PROBLEM TO WORK ON —
Report every line in the data below that has the word "style" in it, copying each line in full.

========

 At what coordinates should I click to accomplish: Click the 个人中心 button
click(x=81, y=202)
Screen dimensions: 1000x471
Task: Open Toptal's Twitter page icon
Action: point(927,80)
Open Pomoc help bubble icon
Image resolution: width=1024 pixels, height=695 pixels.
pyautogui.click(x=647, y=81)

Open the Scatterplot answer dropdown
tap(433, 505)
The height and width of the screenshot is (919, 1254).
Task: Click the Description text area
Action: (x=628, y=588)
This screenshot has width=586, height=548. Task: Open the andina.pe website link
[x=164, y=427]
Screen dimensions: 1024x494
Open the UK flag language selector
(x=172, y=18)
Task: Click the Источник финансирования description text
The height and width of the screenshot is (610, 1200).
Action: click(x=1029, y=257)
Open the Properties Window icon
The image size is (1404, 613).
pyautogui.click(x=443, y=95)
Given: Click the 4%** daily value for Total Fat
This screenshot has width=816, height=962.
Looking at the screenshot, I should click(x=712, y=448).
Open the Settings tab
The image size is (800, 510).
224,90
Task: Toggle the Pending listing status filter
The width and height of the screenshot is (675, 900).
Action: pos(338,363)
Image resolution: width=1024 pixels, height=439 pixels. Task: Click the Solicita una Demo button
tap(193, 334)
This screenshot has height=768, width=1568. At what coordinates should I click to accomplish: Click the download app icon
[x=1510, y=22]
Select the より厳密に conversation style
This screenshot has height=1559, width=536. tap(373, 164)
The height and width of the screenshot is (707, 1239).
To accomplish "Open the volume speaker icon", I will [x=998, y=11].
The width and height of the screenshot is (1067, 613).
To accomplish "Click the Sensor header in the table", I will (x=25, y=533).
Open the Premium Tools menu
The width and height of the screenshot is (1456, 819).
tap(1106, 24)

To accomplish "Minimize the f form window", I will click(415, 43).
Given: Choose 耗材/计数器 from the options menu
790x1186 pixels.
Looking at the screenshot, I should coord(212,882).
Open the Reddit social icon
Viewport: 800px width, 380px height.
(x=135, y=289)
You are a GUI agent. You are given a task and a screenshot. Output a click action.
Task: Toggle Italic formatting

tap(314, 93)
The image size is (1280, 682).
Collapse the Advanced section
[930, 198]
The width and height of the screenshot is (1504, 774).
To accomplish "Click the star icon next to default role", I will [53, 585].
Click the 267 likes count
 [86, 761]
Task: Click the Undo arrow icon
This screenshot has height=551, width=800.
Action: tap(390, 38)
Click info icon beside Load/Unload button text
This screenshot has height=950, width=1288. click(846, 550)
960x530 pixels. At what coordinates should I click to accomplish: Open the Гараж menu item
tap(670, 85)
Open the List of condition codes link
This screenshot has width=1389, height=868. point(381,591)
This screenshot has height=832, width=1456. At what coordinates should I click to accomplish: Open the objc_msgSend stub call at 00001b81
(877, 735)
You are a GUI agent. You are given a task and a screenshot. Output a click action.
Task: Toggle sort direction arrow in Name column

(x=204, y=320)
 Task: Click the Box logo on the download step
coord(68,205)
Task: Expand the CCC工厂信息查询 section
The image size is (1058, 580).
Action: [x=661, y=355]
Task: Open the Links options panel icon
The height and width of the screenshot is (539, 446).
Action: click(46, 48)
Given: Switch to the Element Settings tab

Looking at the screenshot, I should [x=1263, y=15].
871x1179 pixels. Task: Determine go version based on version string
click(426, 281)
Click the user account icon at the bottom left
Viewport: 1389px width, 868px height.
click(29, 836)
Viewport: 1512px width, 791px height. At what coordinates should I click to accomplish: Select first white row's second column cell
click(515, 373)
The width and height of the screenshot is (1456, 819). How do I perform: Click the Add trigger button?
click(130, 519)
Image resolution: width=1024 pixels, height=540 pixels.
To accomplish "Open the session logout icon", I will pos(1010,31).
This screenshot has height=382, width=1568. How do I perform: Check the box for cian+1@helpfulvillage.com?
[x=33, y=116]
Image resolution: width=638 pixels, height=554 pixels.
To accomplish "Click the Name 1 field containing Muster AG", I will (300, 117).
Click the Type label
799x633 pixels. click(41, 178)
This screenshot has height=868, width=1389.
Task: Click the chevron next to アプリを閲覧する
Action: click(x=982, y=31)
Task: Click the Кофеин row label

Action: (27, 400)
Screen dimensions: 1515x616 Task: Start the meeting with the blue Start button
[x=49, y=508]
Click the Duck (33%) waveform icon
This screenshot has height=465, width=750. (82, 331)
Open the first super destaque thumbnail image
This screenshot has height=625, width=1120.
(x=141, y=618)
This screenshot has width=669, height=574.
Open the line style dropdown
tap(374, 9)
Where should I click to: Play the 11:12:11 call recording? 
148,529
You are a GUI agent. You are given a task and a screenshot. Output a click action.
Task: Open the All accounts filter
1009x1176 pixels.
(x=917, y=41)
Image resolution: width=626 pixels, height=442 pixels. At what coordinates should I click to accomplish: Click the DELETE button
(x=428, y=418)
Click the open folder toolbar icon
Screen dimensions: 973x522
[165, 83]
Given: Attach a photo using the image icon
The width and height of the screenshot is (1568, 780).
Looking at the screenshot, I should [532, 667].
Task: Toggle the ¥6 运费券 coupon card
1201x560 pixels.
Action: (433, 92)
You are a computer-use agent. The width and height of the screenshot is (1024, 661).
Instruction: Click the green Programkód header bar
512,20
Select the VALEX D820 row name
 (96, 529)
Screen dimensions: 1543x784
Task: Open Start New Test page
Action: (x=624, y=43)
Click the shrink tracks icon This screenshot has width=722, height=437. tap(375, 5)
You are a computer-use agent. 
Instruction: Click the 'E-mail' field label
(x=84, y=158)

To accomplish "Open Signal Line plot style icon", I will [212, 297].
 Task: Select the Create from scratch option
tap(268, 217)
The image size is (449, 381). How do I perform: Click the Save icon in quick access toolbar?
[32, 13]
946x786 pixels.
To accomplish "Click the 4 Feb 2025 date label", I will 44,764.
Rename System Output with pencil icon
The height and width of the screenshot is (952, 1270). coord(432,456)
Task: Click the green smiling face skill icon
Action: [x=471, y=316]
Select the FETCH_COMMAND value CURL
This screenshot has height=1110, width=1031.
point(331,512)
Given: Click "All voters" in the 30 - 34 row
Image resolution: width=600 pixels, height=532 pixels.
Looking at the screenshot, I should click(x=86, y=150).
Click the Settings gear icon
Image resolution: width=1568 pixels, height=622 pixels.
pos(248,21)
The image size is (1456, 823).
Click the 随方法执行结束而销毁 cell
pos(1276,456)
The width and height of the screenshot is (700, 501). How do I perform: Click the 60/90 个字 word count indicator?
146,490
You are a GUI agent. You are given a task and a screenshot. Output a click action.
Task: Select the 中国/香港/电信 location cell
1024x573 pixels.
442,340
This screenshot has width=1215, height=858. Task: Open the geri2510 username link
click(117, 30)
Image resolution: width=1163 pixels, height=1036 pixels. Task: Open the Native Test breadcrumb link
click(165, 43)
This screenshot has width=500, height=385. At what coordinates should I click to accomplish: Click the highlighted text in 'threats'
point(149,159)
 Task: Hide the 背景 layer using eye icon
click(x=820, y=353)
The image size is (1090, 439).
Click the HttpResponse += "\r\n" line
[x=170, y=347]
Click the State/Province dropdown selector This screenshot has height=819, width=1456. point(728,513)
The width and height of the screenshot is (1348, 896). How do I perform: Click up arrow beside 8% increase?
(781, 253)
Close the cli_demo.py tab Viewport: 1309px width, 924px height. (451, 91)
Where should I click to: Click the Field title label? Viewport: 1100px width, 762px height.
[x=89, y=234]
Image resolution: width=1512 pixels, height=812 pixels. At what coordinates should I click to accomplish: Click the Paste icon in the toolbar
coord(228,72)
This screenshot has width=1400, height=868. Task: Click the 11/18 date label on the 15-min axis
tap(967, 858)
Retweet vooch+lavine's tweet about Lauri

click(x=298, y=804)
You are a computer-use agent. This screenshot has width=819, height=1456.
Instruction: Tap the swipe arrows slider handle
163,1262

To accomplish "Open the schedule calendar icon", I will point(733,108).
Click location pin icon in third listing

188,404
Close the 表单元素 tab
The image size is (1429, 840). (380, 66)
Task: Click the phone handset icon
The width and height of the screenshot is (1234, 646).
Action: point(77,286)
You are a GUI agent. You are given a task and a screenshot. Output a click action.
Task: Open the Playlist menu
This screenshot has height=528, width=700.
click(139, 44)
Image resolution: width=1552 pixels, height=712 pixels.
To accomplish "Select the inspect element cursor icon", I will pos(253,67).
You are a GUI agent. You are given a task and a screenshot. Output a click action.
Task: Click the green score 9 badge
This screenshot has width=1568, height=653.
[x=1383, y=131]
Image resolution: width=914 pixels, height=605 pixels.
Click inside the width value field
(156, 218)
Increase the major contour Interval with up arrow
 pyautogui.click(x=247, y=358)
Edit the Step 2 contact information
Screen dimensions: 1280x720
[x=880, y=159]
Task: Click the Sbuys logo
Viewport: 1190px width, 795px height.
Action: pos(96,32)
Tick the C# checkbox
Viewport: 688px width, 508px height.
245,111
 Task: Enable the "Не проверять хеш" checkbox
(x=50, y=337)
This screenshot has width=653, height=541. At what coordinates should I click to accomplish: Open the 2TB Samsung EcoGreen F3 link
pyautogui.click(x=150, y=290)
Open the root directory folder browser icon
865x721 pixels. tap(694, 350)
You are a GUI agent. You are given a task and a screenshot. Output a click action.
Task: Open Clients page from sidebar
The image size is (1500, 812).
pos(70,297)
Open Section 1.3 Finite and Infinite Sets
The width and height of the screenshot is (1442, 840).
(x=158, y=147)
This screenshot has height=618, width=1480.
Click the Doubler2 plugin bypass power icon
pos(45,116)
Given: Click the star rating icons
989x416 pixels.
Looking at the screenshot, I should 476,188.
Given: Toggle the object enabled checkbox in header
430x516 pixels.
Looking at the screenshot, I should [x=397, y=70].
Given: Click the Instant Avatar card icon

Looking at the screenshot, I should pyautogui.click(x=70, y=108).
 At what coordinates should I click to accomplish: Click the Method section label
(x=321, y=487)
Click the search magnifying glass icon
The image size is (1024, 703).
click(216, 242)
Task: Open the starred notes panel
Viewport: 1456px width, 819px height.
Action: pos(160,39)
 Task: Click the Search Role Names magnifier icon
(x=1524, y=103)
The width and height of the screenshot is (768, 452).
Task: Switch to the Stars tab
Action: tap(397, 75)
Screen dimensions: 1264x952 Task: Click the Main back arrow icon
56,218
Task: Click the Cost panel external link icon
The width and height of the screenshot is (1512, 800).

========

EXERCISE SOLUTION —
Select the より厳密に conversation style
Open the line style dropdown
To accomplish "Open Signal Line plot style icon", I will [212, 297].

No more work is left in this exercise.